Robby Mazza - FILE: PAUL HEINTZ
  • File: Paul Heintz
  • Robby Mazza

While reporting a story last spring about the right's reaction to Vermont's new gun laws, I decided to give Robby Mazza a call. The president of Colchester's All Seasons Excavating had been a big Phil Scott supporter but had turned on the governor over the latter's newfound support for gun control.

Mazza, I soon learned, was not as interested in speaking with me as I was with him.

"I don't expect anything fair to come out of you guys because you're so left-leaning," he said of Seven Days when I reached him over the phone. "The left continues to get what they want by wrecking storefronts, burning cars on highways. Look at the stuff they got away with in Ferguson, Missouri!"

Oh, boy, I thought. Wasn't expecting to be accused of looting today!

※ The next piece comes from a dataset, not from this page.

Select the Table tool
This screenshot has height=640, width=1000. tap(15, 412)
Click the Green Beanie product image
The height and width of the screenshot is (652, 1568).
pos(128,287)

Later in the conversation, Mazza turned his attention to what he considered the demonization of the AR-15.

"I happen to own one," he said. "I'd invite you here anytime you want to fire it." Mazza probably wasn't expecting me to accept his invitation, but I did.

A few days later, I met Mazza at his company's vast industrial compound, between Malletts Bay Avenue and Interstate 89. When he ushered me into his office, I was surprised to find two other men waiting for me, John Nagle and Pat Wright.

Was this an ambush? I wondered. For the next 20 minutes, they held forth on all the bogeymen they consider responsible for the loss of their gun rights.

"Mitzi Johnson," Mazza said, referring to the Democratic House speaker. "She's nothing more than a common criminal — and you can put that in your paper."

David Hogg, an 18-year-old gun-control activist and survivor of the Marjory Stoneman Douglas High School shooting? "That little jackass," Mazza opined.

"I'm not a racist by any stretch of the imagination, but the Muslims — they want to kill as many of us as they can," he said.

Huh, I thought. This is the guy I'm about to shoot guns with?

With that, Mazza, Nagle and I headed out to the All Seasons gravel pit with enough firepower to hold up a bank. Mazza set up a plastic folding table and, one by one, arrayed his firearms: a Ruger 10/22, a Colt AR-15 and a Remington 12-gauge shotgun.

Mazza told me he offered firearm safety training to kids "before they can become gun haters." He continued, "It's like a guy that hates a Chevy over a Ford that's never driven one."

Over the next hour, Mazza gave me my own personal firearm training, as if I were a Boy Scout in search of a merit badge. He delivered a stern safety lecture and patiently showed me how to fire each gun.

Mazza, it seemed, enjoyed showing off his hobby. And I didn't have a bad time myself.

As I sat down to write my story the next day, I decided to lead with one of Mazza's more provocative remarks, in which he referred to Scott as a "sellout bastard." I worried a little about what Mazza would make of the story. After all, he didn't "expect anything fair" from us looters.

Not long after the paper hit the streets, Mazza called my cellphone. Much to my relief, he said he loved it.